WORK INSTRUCTIONS: The lines from the start of the records below through the line containing "Click the Tiếp" are to be copied exactly, both ends included, with nothing added.

PROVIDED RECORDS:
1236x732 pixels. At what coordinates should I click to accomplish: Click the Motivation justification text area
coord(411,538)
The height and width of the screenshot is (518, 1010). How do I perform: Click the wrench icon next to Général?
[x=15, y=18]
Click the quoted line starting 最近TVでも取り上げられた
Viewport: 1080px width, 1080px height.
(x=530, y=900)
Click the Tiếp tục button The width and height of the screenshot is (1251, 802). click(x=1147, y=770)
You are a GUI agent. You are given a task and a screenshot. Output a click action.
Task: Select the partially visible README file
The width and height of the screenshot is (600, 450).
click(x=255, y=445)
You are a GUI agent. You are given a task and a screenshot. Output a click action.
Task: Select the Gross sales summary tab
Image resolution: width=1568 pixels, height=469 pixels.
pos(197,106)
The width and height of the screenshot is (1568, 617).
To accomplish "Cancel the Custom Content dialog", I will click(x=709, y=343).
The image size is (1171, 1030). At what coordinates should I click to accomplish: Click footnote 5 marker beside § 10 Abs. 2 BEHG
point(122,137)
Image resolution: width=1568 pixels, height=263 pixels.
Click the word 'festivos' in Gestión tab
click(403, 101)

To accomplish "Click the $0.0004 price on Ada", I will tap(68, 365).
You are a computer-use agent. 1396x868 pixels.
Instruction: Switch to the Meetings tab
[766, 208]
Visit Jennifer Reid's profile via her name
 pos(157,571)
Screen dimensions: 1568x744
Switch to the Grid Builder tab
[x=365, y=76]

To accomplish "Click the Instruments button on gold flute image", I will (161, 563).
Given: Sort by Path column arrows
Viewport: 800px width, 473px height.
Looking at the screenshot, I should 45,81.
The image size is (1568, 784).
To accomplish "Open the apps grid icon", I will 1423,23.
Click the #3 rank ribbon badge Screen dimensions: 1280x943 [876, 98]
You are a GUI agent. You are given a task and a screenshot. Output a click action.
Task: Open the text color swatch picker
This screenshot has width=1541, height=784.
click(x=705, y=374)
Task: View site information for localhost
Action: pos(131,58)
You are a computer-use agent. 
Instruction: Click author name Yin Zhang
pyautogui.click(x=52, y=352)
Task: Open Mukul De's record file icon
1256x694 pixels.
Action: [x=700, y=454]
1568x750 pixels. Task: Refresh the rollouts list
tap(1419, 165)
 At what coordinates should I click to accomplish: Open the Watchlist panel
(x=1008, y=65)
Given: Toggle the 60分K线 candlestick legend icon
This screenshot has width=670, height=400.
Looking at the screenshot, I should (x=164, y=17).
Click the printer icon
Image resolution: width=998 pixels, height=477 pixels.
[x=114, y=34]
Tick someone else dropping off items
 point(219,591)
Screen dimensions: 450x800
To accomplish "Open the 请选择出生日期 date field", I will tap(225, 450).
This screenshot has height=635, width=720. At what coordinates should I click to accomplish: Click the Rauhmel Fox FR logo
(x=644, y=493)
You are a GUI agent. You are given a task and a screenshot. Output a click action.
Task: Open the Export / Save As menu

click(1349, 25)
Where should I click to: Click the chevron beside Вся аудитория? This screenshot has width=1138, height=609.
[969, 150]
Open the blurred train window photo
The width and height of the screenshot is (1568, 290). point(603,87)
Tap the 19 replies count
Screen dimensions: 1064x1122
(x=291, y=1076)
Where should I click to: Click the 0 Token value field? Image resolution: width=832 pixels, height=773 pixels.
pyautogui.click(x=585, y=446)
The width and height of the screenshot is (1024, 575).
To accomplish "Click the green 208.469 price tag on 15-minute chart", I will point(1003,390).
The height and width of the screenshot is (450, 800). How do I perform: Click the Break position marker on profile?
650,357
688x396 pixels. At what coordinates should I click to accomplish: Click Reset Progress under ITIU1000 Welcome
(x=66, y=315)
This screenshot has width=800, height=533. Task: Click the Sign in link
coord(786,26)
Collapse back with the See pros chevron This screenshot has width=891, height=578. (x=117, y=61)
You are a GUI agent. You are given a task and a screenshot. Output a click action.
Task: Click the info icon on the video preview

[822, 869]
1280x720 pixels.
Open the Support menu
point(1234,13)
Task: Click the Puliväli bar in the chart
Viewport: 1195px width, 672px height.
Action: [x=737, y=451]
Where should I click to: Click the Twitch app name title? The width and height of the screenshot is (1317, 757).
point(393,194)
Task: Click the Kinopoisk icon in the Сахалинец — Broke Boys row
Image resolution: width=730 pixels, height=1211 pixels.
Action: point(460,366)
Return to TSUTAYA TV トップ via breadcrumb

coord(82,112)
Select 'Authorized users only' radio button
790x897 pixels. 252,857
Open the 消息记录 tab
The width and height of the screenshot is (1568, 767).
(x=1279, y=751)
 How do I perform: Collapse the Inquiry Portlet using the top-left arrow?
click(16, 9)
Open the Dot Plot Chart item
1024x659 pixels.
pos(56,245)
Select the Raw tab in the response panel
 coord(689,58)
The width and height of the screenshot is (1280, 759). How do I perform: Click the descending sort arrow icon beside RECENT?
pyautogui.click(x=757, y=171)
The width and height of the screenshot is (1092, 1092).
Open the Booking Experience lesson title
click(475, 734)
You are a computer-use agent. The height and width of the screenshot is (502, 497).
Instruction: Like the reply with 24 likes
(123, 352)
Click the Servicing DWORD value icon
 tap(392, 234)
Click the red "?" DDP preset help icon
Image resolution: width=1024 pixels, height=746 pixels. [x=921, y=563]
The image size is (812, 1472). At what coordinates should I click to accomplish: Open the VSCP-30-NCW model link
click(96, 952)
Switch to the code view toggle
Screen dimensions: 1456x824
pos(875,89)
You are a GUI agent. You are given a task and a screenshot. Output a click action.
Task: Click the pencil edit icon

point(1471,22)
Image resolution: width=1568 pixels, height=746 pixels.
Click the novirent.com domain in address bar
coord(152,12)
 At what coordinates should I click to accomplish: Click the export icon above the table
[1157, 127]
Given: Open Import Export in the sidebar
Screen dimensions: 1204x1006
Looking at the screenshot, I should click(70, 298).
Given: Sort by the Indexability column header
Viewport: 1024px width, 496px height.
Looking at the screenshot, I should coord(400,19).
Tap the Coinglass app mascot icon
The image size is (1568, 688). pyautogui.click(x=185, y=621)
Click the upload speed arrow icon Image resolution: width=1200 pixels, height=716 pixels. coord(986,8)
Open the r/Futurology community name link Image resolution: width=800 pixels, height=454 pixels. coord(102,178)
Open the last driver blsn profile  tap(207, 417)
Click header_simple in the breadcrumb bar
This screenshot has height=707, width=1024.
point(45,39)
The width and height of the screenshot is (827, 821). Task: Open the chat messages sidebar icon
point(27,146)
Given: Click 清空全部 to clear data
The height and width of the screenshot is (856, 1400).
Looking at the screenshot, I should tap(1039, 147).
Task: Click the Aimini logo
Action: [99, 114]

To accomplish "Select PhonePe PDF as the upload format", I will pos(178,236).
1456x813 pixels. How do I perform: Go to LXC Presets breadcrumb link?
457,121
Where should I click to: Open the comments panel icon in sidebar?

SOLUTION:
1236x732 pixels. At what coordinates should I click to accomplish: Click the Motivation justification text area
coord(411,538)
The height and width of the screenshot is (518, 1010). How do I perform: Click the wrench icon next to Général?
[x=15, y=18]
Click the quoted line starting 最近TVでも取り上げられた
Viewport: 1080px width, 1080px height.
(x=530, y=900)
Click the Tiếp tục button The width and height of the screenshot is (1251, 802). click(x=1147, y=770)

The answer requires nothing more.